Temporal Databases
If you were following the replies to the Column-based Databases, Sybase IQ and SAND Technologies thread last week, here's another concept that'll get your head spinning : Temporal Databases.
I've been following this idea since a couple of weeks ago, when Doug Burns reported on a presentation Oracle's Rob Squire gave on the subject (slides here, but you need UKOUG membership to download). The concept behind temporal databases is that our existing way of storing relational data is much like a spreadsheet - rows of individual columns - that gives us a snapshot of the data in time. Temporal databases add a third dimension, time, that allows us to see the data as it was at a particular point in time. This blog posting by Adam Young gives a good example, using Google searches as an example, where a few years ago if you'd searched for "Troy" you'd have got links to a few historical web sites, now you'd just get stuff about Brad Pitt.

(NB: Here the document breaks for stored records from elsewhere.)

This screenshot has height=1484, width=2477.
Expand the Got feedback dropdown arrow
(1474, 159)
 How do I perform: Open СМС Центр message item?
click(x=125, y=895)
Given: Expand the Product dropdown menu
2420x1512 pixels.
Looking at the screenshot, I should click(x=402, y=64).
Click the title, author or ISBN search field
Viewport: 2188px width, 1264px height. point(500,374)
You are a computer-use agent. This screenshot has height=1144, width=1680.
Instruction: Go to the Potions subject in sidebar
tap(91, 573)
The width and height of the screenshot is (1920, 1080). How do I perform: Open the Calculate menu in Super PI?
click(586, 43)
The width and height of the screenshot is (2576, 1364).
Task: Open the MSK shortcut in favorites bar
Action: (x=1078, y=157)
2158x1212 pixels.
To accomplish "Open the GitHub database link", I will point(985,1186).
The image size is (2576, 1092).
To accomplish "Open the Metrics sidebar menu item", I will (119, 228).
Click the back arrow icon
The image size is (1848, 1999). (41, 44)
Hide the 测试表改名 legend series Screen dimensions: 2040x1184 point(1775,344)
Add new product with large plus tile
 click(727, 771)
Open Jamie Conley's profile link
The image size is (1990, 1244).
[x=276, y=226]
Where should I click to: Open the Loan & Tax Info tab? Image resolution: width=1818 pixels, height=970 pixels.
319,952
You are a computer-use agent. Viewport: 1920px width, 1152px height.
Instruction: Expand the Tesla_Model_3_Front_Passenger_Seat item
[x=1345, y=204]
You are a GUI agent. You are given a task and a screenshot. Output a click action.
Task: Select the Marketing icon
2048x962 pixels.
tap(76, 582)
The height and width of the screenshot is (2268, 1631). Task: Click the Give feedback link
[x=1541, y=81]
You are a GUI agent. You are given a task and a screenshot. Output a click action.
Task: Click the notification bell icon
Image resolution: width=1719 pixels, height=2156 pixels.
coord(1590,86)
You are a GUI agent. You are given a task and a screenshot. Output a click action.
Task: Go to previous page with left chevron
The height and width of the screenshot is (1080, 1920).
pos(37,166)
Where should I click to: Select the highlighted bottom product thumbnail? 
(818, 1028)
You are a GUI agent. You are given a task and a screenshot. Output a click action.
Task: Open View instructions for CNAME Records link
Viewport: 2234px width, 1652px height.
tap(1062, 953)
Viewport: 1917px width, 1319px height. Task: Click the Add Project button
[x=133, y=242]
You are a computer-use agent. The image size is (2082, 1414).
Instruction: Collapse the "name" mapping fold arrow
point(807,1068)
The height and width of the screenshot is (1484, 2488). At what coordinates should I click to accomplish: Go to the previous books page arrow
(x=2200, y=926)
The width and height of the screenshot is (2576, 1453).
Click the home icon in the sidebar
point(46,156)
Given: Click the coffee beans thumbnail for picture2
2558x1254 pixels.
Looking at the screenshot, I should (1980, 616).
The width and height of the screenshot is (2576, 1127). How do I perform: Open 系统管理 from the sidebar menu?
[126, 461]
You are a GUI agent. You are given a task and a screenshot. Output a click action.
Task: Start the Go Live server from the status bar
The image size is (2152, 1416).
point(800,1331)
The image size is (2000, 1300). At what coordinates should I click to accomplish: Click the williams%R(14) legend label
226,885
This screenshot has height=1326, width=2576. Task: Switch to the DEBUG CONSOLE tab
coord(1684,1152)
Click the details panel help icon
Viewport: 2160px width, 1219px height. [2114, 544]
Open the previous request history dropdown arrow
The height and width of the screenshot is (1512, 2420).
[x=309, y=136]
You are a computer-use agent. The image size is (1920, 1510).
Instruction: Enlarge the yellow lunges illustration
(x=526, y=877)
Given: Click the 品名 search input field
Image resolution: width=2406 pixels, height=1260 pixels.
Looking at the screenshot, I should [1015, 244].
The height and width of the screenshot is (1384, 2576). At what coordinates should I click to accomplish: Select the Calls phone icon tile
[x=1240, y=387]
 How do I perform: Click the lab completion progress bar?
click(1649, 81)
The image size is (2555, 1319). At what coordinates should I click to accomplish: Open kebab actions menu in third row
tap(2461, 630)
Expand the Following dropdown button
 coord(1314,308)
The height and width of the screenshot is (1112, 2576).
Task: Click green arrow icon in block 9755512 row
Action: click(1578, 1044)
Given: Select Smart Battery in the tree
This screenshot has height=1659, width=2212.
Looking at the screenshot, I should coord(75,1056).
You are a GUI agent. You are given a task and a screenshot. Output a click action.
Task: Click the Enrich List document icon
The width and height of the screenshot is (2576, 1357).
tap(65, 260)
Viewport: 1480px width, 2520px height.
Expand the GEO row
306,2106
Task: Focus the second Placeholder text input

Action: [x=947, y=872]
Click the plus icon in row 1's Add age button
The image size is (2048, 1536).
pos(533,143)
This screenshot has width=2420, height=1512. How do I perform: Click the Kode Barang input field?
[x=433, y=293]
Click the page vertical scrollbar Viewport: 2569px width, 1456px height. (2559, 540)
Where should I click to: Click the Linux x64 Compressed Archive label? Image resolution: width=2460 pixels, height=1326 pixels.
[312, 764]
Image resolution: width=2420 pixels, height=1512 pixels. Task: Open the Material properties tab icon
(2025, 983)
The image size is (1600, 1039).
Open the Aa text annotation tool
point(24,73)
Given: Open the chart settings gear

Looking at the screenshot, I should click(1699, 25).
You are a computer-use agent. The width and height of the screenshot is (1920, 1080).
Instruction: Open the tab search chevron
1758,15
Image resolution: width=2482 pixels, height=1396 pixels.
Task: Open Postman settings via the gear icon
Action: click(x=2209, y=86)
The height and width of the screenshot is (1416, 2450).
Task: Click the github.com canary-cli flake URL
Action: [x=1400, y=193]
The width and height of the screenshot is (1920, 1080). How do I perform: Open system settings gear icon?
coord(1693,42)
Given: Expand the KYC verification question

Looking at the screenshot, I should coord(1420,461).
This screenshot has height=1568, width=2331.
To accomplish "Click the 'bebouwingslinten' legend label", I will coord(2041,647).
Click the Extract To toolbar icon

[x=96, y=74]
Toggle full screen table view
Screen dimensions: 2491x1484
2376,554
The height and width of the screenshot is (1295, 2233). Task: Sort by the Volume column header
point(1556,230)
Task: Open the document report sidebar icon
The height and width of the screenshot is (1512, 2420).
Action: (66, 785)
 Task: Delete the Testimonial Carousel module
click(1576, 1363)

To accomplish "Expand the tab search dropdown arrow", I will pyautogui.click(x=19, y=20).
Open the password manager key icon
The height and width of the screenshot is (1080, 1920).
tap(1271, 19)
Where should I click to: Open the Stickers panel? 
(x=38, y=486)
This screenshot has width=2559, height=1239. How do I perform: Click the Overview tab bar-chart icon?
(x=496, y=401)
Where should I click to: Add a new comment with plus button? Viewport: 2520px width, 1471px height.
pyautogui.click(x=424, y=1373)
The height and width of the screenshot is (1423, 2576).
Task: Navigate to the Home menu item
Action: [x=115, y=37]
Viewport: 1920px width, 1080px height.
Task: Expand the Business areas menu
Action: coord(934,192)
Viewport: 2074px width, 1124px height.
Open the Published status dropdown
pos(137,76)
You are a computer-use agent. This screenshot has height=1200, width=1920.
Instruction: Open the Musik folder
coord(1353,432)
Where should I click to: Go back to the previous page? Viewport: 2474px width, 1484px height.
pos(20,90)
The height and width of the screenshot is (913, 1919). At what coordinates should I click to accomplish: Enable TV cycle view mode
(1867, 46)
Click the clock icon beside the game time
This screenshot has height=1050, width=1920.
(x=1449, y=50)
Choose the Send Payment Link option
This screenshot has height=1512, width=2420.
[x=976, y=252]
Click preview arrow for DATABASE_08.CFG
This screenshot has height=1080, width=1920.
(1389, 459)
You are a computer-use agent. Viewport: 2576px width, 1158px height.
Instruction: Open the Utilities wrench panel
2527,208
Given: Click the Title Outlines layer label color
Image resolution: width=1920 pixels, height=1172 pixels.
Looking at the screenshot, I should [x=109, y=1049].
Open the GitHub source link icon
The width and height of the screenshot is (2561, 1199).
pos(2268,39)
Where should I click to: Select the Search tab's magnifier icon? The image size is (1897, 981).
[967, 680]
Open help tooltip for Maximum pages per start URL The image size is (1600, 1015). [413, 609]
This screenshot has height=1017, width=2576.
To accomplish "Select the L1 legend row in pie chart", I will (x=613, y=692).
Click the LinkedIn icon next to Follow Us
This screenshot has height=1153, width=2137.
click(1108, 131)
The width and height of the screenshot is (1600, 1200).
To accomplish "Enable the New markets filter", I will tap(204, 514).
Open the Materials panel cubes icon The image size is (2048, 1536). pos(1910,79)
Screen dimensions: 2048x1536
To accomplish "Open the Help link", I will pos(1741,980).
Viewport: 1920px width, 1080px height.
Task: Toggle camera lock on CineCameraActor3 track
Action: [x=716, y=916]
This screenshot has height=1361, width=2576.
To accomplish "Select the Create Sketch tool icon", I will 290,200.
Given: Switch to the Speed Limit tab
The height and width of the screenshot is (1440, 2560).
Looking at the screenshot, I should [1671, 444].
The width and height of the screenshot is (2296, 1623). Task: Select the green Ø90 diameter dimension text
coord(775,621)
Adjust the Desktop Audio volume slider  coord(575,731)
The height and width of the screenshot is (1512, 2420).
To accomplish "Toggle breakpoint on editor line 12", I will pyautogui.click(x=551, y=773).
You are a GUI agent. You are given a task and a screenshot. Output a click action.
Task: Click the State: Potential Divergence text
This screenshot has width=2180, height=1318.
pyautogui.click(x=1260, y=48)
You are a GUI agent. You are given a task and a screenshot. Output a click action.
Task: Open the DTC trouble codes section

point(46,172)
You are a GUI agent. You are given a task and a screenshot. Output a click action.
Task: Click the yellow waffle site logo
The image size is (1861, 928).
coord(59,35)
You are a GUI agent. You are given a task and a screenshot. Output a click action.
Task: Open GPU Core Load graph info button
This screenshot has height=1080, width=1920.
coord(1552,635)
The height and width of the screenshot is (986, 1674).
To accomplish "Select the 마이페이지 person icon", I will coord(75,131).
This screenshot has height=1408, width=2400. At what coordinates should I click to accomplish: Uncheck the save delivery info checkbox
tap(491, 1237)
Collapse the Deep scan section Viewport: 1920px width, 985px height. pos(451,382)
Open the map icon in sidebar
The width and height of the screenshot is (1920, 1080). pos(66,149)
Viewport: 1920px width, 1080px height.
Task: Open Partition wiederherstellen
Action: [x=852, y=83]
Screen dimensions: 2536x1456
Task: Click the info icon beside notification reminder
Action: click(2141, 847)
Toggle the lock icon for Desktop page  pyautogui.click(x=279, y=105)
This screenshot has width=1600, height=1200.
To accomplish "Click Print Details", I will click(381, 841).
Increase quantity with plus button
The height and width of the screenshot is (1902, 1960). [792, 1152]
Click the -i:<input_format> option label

Of course the first thing you think of here is that Oracle already provides this, in the form of Flashback, but in the world of temporal databases this only makes Oracle a "rollback" database which is only part of the story - you can also get "historical" databases that store data with respect to valid time (as opposed to transaction time, which is what Flashback gives you the ability to access), and "bi-temporal" databases, which store data with respect to both valid and transaction time.
The slides by Rob Squire then go on to say why retro-fitting temporal features onto regular database application is difficult, because a simple join would then require lots of conditions, where clauses and so forth to make sure you just bring back the data for a particular valid time, and thing like constraints get quite interesting as a record could be in the temporal database as inserted at one point, then deleted, then inserted again at a later date - how do you deal with primary and foreign key constraints here?
Now the reason this caught my eye was it's obvious relevance to data warehousing; we store "temporal" data all the time, so that for example we can compare sales with today's regional structure compared to what it was a year ago. To do this we have to put in place "slowly-changing dimension" tables (this blog posting explains the background quite well) which apart from being a pain to set up and maintain, make the querying process a lot more involved and as Jeff Moss points out, could potentially make life hard for the cost-based optimiser. How nice it would be if the database handled the temporal aspect for us, automatically allowing us to look back in time to see that data as it was a year or a month ago, without having to code this bit in ourselves?
So, is anyone else looking at temporal databases, especially in a data warehousing environment? If so, is this as part of an Oracle solution, or are you using a new temporal-based database such as TimeDB? Feedback would be appreciated.